Quels sont les enjeux de cette controverse ?
L’enjeu d’une telle controverse est double. En premier lieu, elle rappelle l’impérieuse nécessité de lutter contre l’antisémitisme et toute autre forme de discours haineux en raison de leur banalisation, notamment par certaines personnalités publiques. Médine le sait certainement, son statut de role model pour toute une génération de jeunes gens lui impose, dans ses activités médiatiques, un devoir d’exemplarité. En second lieu, elle rappelle combien il est nécessaire de ne pas tout céder à la polémique, dans l’intérêt du débat public. Le faire serait aboutir à une généralisation des procès d’intention : telle personne, en raison d’épisodes antérieurs (ou de sa réputation), serait ipso facto malveillante et privée de la possibilité de s’expliquer sur ses actions (en témoigne ici la qualification, dans certains titres de presse, de « tweet antisémite » en l’absence même de tout procès). Ceci n’apparaît pas souhaitable.

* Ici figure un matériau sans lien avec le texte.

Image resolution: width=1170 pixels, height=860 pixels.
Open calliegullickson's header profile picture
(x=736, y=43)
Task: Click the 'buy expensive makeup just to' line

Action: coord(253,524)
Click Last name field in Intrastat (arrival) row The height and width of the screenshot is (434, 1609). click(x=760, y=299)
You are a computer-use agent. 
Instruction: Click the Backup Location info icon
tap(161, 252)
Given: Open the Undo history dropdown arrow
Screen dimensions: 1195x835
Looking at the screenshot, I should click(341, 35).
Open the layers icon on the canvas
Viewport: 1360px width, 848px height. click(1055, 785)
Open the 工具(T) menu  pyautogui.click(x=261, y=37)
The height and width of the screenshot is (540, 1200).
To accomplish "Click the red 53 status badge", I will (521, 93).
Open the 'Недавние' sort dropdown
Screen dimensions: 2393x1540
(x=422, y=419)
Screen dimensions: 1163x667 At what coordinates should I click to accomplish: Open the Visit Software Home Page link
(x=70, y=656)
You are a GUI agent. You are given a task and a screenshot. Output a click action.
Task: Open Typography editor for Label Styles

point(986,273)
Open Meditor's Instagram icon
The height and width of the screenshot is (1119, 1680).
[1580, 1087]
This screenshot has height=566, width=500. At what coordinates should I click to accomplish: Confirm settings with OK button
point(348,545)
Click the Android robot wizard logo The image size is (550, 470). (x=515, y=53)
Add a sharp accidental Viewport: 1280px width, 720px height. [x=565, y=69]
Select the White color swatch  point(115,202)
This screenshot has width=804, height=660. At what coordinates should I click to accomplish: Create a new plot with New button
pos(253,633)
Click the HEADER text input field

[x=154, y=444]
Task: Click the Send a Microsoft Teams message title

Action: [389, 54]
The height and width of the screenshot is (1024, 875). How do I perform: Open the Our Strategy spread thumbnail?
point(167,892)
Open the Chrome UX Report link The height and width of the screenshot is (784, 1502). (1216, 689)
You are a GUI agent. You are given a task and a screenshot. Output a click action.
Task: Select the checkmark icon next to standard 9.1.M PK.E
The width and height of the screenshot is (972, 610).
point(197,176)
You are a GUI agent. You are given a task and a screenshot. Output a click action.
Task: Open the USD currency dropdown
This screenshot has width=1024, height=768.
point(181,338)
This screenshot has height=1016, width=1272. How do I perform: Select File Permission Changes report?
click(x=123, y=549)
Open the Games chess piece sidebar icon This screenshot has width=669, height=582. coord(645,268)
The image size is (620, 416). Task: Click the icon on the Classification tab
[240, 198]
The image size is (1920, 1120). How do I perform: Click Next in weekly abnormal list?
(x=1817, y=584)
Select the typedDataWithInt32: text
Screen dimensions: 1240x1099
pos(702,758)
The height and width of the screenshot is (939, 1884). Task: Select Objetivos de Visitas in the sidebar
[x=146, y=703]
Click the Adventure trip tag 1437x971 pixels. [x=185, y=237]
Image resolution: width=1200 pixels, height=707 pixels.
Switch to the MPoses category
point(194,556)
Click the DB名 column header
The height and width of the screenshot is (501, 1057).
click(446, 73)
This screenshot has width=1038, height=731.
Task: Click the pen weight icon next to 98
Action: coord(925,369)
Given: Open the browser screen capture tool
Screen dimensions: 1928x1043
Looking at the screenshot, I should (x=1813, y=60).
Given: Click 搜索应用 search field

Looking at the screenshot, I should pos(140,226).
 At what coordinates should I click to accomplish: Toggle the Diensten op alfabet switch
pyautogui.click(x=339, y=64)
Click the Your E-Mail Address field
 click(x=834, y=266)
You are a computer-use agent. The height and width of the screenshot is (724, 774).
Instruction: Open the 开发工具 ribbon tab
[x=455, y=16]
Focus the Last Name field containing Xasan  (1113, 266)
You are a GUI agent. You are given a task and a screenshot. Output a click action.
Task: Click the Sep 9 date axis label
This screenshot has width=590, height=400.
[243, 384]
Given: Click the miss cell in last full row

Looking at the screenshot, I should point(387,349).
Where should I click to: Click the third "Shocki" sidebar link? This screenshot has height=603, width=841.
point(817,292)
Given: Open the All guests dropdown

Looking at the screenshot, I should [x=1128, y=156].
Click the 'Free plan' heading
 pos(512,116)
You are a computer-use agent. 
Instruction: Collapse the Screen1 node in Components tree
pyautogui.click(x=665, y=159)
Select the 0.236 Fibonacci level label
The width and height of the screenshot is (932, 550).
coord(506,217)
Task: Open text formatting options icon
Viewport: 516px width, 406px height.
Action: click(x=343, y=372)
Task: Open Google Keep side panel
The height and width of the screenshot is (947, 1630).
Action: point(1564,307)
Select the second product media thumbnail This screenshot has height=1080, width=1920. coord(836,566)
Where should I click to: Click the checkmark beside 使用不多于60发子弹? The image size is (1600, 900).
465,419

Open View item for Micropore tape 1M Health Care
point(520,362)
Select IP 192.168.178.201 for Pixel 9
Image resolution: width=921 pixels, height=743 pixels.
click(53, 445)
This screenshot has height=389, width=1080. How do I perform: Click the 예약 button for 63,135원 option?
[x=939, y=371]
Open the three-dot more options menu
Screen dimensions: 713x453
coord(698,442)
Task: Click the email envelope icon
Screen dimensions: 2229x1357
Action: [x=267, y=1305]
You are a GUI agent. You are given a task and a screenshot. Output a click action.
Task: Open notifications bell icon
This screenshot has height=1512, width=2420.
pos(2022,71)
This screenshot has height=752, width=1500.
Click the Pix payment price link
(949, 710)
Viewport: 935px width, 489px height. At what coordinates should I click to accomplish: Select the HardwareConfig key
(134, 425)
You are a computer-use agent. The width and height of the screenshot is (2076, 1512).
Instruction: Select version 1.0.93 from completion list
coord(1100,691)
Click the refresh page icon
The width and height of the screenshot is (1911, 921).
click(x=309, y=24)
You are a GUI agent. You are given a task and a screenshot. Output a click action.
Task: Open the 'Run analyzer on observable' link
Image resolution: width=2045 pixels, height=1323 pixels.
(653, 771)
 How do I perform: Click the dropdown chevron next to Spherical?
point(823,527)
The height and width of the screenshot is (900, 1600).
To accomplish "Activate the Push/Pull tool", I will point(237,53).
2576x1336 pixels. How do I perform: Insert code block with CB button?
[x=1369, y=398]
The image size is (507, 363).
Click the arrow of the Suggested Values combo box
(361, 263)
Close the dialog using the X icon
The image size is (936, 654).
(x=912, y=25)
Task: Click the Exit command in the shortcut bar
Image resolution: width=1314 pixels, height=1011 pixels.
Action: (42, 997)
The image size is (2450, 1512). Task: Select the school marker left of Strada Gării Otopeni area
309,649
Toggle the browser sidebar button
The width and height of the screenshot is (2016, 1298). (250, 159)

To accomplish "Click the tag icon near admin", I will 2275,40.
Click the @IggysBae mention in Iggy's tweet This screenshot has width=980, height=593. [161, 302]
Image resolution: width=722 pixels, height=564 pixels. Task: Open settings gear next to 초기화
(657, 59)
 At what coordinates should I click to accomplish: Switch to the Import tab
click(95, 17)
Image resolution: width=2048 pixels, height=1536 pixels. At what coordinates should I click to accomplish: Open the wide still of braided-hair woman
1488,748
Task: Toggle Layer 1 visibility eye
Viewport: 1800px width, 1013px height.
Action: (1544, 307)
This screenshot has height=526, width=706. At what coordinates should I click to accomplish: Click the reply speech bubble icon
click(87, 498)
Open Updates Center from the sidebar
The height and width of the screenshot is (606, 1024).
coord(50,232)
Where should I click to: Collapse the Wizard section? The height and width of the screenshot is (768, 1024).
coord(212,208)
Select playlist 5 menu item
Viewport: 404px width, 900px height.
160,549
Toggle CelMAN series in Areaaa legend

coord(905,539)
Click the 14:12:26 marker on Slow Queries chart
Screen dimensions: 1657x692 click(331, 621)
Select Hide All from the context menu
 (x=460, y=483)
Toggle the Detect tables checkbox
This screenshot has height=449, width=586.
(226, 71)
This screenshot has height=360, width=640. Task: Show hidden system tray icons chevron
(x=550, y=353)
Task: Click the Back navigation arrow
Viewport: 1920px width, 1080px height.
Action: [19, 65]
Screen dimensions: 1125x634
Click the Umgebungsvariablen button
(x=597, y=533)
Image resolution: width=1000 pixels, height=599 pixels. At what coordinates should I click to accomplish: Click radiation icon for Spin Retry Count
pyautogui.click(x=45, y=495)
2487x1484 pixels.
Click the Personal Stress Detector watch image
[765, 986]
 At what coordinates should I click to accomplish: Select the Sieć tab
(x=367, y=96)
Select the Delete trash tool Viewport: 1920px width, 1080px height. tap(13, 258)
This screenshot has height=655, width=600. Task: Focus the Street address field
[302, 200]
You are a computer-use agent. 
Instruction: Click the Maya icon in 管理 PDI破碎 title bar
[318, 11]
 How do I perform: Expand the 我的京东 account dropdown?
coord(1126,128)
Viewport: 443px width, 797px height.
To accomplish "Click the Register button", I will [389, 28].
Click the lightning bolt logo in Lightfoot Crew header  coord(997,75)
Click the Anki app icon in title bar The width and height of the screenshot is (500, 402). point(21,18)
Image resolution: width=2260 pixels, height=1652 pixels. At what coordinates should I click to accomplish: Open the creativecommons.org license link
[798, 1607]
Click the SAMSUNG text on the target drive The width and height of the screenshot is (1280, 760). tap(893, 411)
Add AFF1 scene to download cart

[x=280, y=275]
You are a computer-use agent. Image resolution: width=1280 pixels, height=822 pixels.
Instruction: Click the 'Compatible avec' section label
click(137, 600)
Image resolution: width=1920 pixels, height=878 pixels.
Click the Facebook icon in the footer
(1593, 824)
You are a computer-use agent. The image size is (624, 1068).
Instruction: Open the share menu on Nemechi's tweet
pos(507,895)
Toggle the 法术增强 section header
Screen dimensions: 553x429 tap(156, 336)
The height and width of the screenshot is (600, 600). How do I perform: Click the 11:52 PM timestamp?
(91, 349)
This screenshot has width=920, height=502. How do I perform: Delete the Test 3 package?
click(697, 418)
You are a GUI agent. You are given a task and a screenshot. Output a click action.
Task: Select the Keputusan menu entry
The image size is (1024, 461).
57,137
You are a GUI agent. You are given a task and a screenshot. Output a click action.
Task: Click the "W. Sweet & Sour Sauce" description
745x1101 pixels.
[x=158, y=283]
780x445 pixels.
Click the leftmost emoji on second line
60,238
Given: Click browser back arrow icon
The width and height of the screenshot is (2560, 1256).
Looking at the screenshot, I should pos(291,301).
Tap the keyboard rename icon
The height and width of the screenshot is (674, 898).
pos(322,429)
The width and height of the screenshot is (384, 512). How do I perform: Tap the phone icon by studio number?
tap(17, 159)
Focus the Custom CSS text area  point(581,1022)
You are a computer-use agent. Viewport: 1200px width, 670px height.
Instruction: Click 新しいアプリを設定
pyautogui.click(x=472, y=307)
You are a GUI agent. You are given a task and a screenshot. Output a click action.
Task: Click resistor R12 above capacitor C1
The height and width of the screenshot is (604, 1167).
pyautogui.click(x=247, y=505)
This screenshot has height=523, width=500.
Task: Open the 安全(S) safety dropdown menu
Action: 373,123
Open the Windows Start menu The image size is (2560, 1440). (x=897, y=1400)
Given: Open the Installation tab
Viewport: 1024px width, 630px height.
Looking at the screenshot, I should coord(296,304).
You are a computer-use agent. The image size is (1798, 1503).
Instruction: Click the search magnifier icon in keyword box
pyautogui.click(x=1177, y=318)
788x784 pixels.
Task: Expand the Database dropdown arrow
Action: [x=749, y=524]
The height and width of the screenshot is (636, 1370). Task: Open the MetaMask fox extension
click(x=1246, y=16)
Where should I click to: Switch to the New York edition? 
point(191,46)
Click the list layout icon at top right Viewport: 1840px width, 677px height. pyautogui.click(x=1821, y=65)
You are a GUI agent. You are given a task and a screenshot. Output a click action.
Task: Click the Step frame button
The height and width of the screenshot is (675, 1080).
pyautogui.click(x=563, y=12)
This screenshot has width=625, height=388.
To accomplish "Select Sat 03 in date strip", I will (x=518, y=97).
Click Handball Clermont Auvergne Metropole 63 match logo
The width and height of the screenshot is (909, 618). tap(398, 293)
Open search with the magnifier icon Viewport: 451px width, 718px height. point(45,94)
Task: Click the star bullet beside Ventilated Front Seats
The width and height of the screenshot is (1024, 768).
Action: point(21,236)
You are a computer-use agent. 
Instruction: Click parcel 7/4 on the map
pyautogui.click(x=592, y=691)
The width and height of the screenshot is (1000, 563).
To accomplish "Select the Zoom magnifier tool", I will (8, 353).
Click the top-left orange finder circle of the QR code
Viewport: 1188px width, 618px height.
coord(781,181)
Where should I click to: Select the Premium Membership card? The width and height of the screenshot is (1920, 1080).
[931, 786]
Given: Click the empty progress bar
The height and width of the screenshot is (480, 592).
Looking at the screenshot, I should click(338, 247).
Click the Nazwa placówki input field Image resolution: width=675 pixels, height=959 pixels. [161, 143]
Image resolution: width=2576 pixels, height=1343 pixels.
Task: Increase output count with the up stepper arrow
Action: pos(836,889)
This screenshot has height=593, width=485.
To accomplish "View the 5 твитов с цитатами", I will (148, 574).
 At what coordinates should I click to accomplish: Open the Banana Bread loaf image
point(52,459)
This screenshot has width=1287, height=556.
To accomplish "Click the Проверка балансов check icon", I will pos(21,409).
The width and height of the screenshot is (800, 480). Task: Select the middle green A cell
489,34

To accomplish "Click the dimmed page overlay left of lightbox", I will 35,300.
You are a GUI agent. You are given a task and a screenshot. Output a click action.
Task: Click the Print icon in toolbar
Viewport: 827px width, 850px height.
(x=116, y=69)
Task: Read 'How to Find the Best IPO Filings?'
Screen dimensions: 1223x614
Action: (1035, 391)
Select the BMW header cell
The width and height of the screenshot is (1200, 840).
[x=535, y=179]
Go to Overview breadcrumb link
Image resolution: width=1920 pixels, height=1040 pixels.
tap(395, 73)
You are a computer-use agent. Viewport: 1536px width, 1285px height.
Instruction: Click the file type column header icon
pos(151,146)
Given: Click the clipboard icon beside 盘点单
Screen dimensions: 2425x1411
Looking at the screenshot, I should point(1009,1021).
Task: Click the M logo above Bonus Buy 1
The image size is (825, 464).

Cette affaire est, en définitive, tristement banale, à une époque où un nombre croissant d’échanges entre personnalités publiques a lieu sur des réseaux sociaux où un format court et incisif est souvent la règle, favorisant (et peut-être même encourageant) des altercations et controverses sur l’interprétation (plus ou moins honnête) de certains propos. On peut le déplorer, et s’en inquiéter pour le niveau général du débat public et médiatique.